With singer and rhythm guitarist James Hetfield, whom Ulrich had met through a newspaper ad, he eventually founded the band Metallica in Los Angeles, which initially included bassist Ron McGovney and the later Megadeth founder and frontman Dave Mustaine as a guitarist. As the US rock scene became increasingly dominated by glam or hair metal bands such as Mötley Crüe, Poison and Ratt, Metallica gave their first concert on March 14, 1982 at the Radio City club in Anaheim, California.

“We felt like total outsiders,” said Ulrich in a live interview on stage at the New York cultural center “92Y.” “But Metallica started out as a cover band. We thought if we covered all these songs by unknown bands from England that no one had heard of, then people might think they were originals.” Only later did he write his own songs with Hetfield. According to Ulrich, “Hit The Lights” was the first.

They initially described their style as Power Metal, but today it is called Thrash Metal. Metallica, whose current line-up is completed by guitarist Kirk Hammett and bassist Robert Trujillo, are among the pioneers of the genre. Her song “Whiplash” from the first album “Kill ‘Em All” from 1983 is also considered to be the origin of the term. The lyrics say: “You’re thrashing all around, acting like a maniac, whiplash!”

Success and changes

The breakthrough came in 1986 with the LP “Master Of Puppets”, an absolute classic of the genre. Two years later, “…And Justice For All” was released and brought Metallica their first Grammy nomination. In 1990 they received the coveted music award for the first time for their song “One”. Their biggest commercial success was “Metallica,” known as the “black album,” which was released in 1991. The band then changed their style and even released ballads for the first time with “The Unforgiven” and the hit “Nothing Else Matters”.

“72 Seasons”, Metallica’s eleventh and final studio album, was released in April and impressed fans and critics. According to Lars Ulrich, if your health cooperates, many more albums and tours will follow. He gave up cocaine use around 20 years ago and only drinks alcohol occasionally. “Who would have thought that Metallica would still exist, that we would survive all of this, and that people would still be interested in us?” the drummer told Rolling Stone. “That’s really cool.”

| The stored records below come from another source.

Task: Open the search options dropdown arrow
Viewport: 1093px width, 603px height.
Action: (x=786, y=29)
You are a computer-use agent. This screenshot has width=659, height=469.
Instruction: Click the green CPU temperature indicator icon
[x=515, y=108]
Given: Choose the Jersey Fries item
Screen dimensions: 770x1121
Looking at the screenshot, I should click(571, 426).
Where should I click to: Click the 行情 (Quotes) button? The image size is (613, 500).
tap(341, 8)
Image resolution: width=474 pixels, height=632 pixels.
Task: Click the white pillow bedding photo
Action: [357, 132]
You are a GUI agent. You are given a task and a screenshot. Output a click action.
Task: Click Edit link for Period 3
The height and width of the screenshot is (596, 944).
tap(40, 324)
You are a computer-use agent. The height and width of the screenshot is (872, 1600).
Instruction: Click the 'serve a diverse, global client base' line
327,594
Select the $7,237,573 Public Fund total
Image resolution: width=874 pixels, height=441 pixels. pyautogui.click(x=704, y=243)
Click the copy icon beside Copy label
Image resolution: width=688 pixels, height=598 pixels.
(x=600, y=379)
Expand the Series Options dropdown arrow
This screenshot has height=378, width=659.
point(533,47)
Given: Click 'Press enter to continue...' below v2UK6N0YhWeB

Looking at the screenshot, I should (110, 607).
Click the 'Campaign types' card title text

During this long musical life, father Torben Ulrich was always a critical and beloved companion of the drummer. A few days before Christmas and his son’s big birthday, he died at the proud age of 95, as Lars Ulrich announced on Instagram. “95 years of adventure, unique experiences, curiosity, crossing boundaries, questioning the status quo, tennis, music, art, writing… and a whole lot of Danish contrarianism,” he wrote alongside a black-and-white photo of his father and others Recordings. “Thank you endlessly! I love you, daddy.”